━━ Records to process ━━

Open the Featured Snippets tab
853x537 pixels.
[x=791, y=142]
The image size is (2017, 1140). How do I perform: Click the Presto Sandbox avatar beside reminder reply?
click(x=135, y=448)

━━━
━━ Records to process ━━

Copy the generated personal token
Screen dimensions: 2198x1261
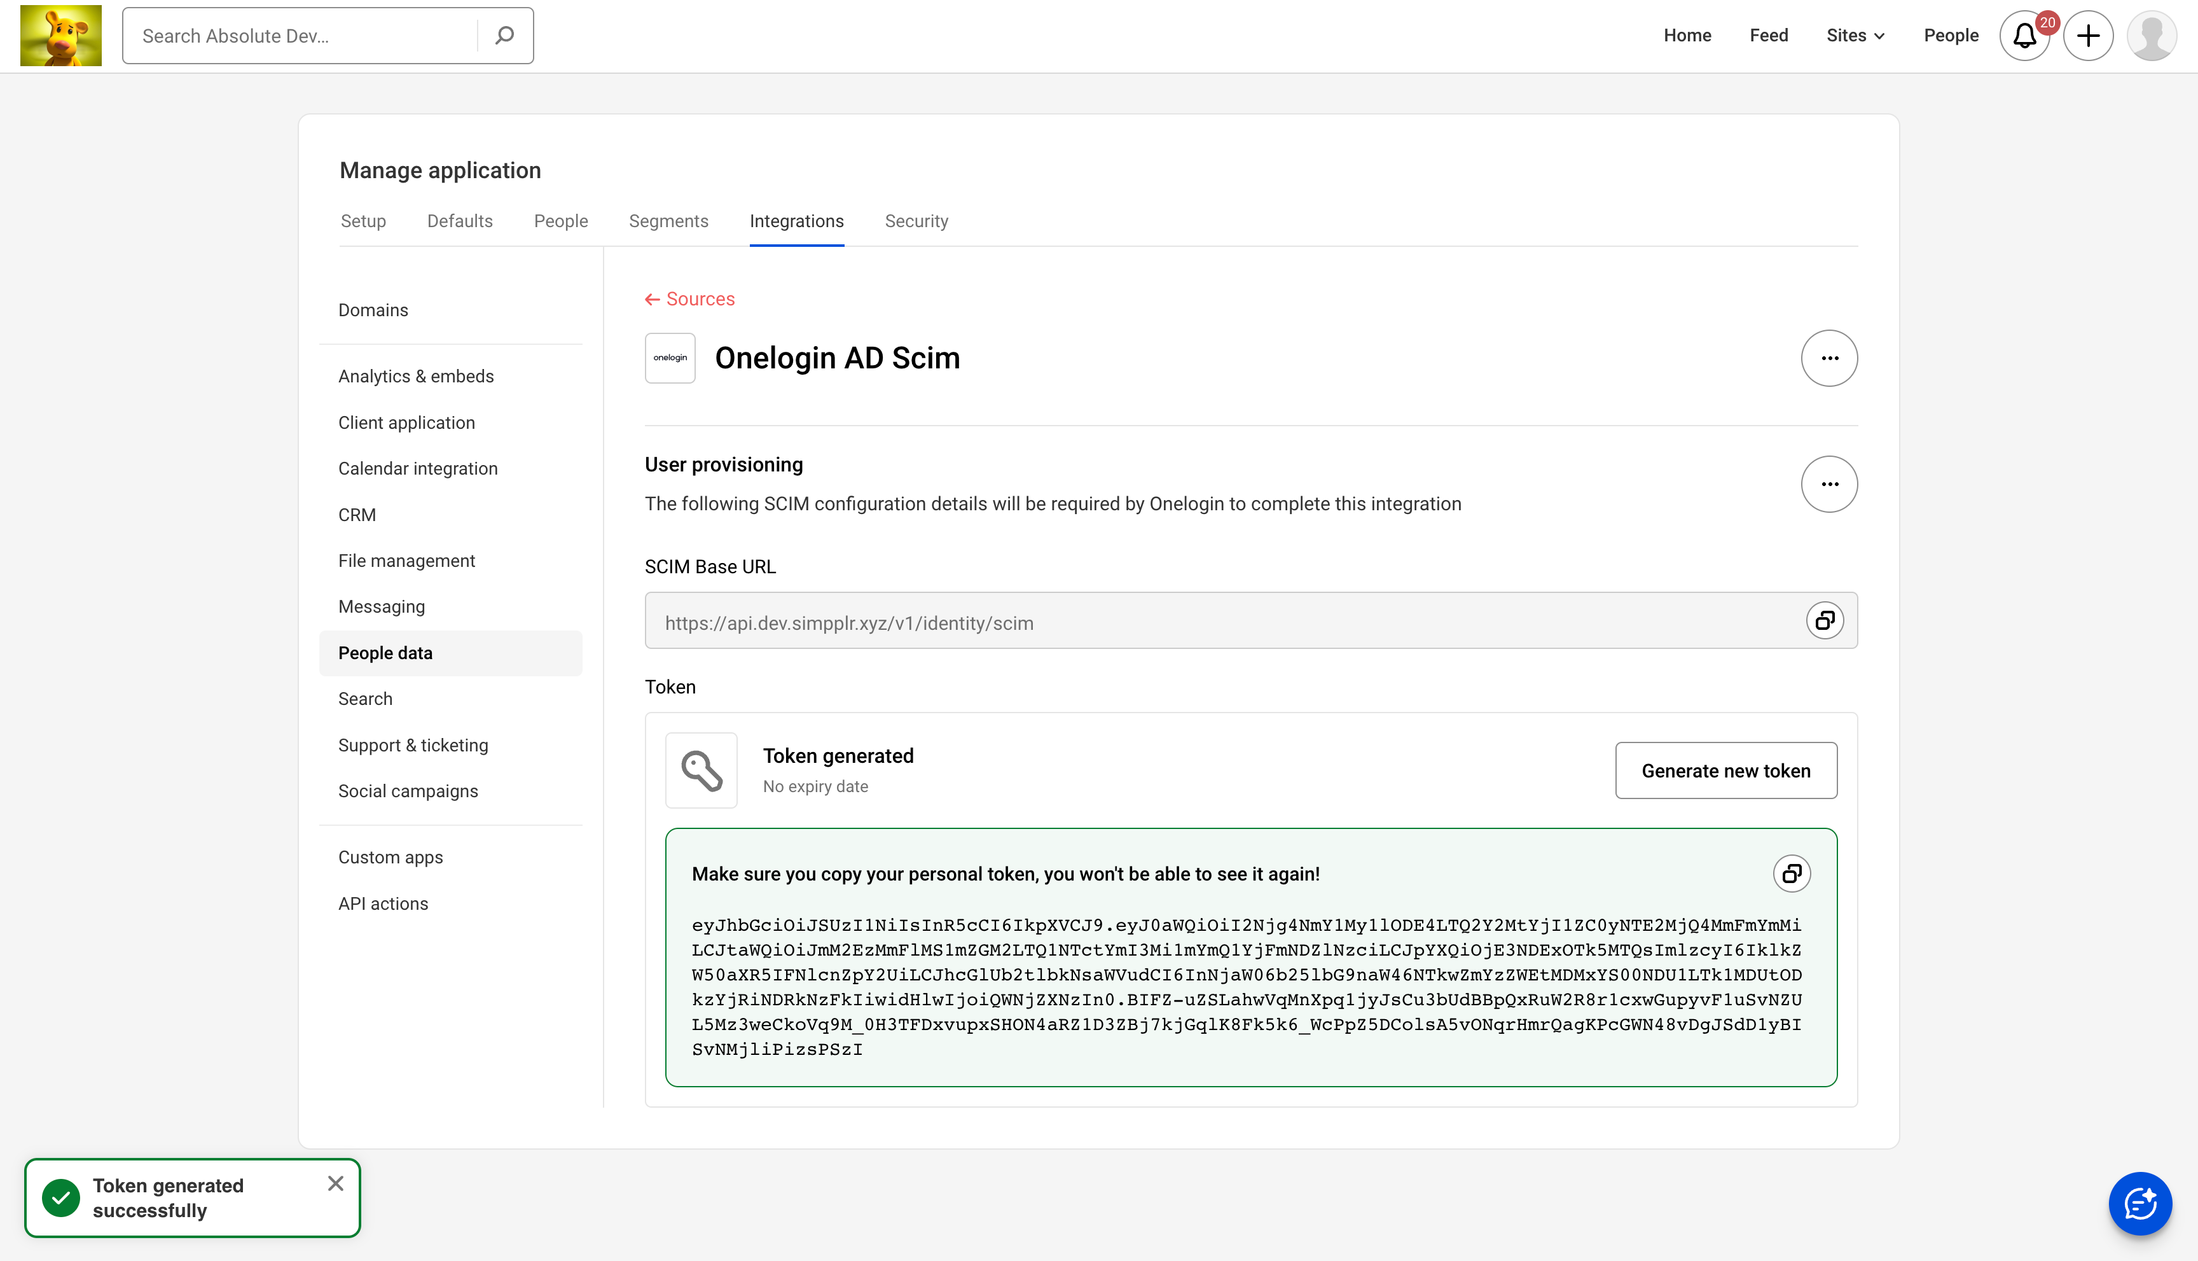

━━━

● Activity
Give again, word for word, every line of the listing above from the one with "Copy the generated personal token" to the one with "Screen dimensions: 2198x1261", both inclusive, and nothing beyond them.

● Completed task
Copy the generated personal token
Screen dimensions: 2198x1261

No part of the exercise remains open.